TO DO:
1 > Write out the passage of the account of Jenny between "She didn't have the" and "after she died.", inclusive.
2 > In the account of Jenny, what did selling her shop save from foreclosure?

TEXT:
============================================================

She didn't have the funds to go see the specialists for follow-up, so when it came back, it came back hard. She fainted at work, and was dead three weeks later.
She was a hairdresser. She owned her own shop for years, until her health declined, and she sold it, which saved their house from going into foreclosure. She refused to die at home, so her husband would be okay living there (he was her second husband, and she'd been a single mom when she bought the place) when she 'knew' the fight was one she wasn't going to win. (The cancer had spread to her lymph nodes, her bones, and her brain by the time she 'fainted' at work.) Her husband surrendered the house to the bank and walked away from it about six months after she died.
She was estranged from her children for many years due to her second marriage, and things were dicey at the end as everyone tried to make peace for her sake. He was in charge of her medical decisions, and they didn't like him, so he couldn't do anything right as far as they were concerned. Then again, he was kind of a jerk back to them, because he was losing his wife, and he couldn't seem to muster up much compassion for them Losing Their Mother in the midst of his own misery. He didn't even offer their childhood home to them first; like I said, he just walked away.
Her first grandchild was born a few months after her death. My mom went a little 'above and beyond' in her memory.
I'm still sad that she didn't do the 'follow up' that she should have, and I know it was because of the insurance. At the end, all they could do was try to make her comfortable.
She was a nice lady, who worked hard all of her life, and she died because she didn't have health insurance. People die all the time, and most of you probably don't care about Jenny, but she visited me in the hospital when I was pregnant with the twins, and then brought over the most adorable outfits right after they were born (my baby shower had been canceled due to them arriving early, and the clothes were a godsend). I wanted to take the babies to visit her, but was advised against it, so the only thing I could do for her at the end was send up a whole bunch of Boston Market for her family at the hospital during her death watch.
I liked her a lot, and I'll never forget that she could probably have been around for the birth of her grandchild, if she'd had health insurance.

============================================================

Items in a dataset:
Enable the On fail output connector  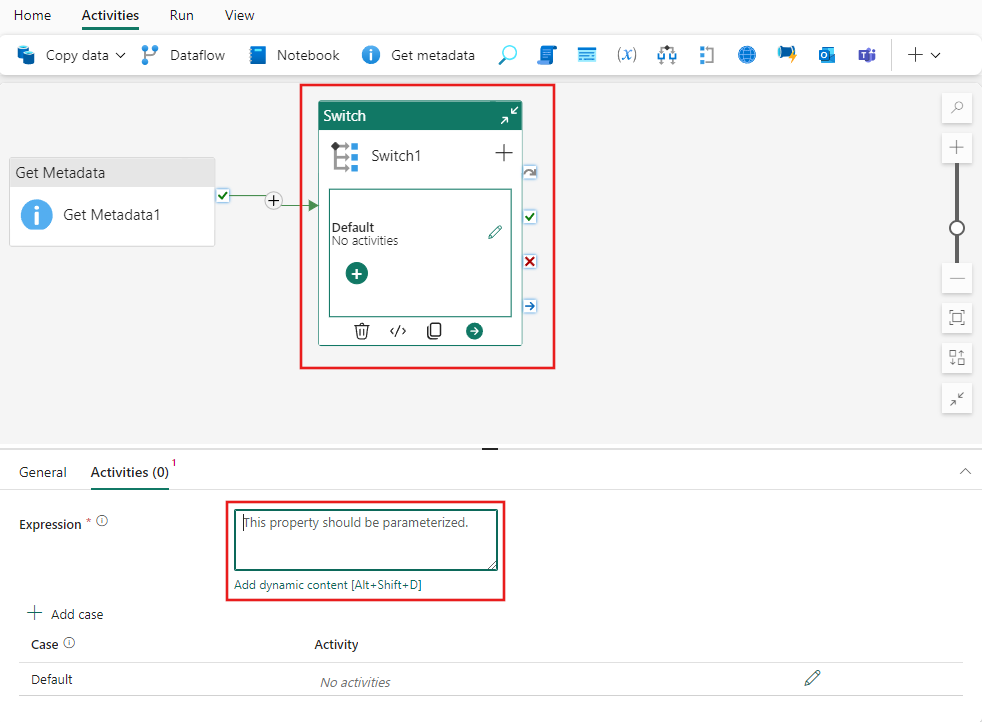tap(529, 261)
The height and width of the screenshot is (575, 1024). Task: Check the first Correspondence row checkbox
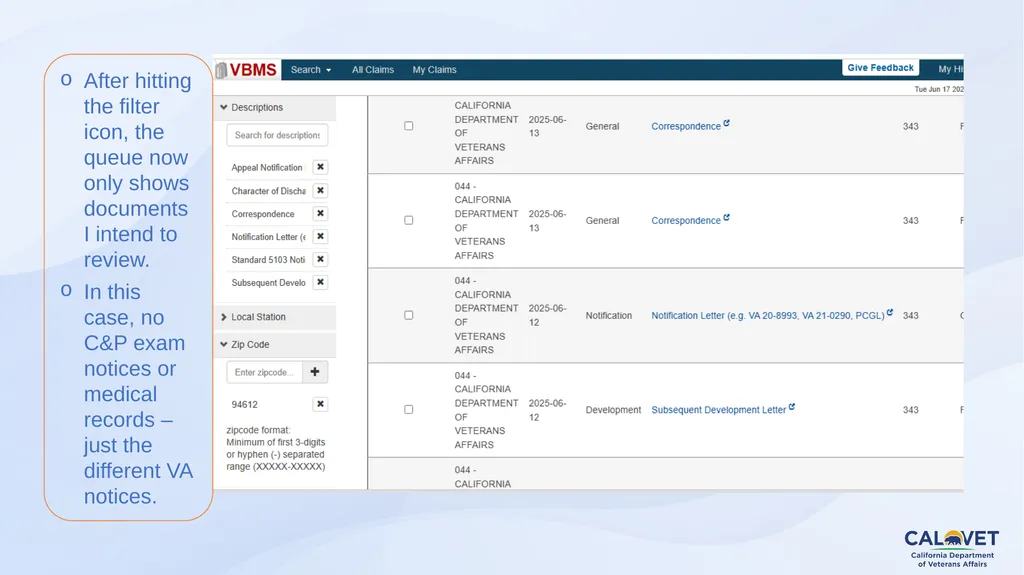(409, 126)
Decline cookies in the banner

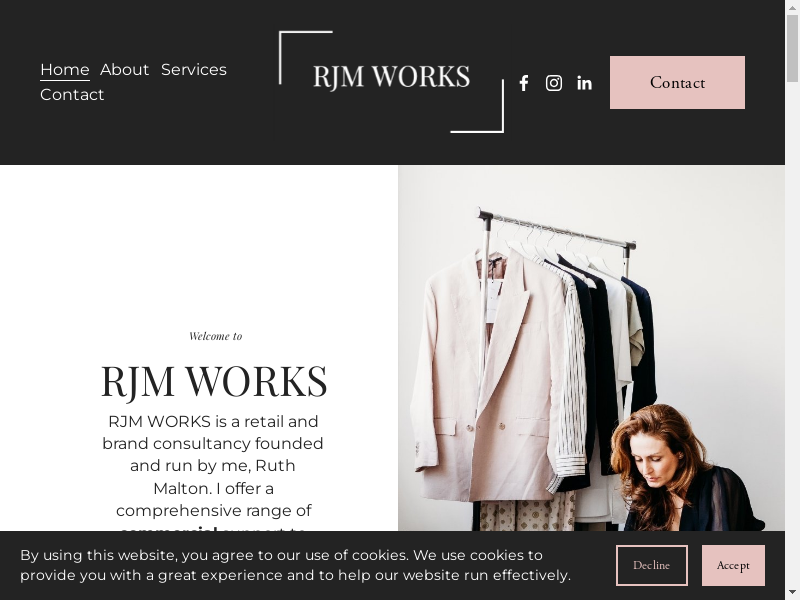point(652,565)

============================================================

ANSWERS FOR THE EXERCISE:
1 >
She didn't have the funds to go see the specialists for follow-up, so when it came back, it came back hard. She fainted at work, and was dead three weeks later.
She was a hairdresser. She owned her own shop for years, until her health declined, and she sold it, which saved their house from going into foreclosure. She refused to die at home, so her husband would be okay living there (he was her second husband, and she'd been a single mom when she bought the place) when she 'knew' the fight was one she wasn't going to win. (The cancer had spread to her lymph nodes, her bones, and her brain by the time she 'fainted' at work.) Her husband surrendered the house to the bank and walked away from it about six months after she died.

2 > It saved the house she shared with her husband.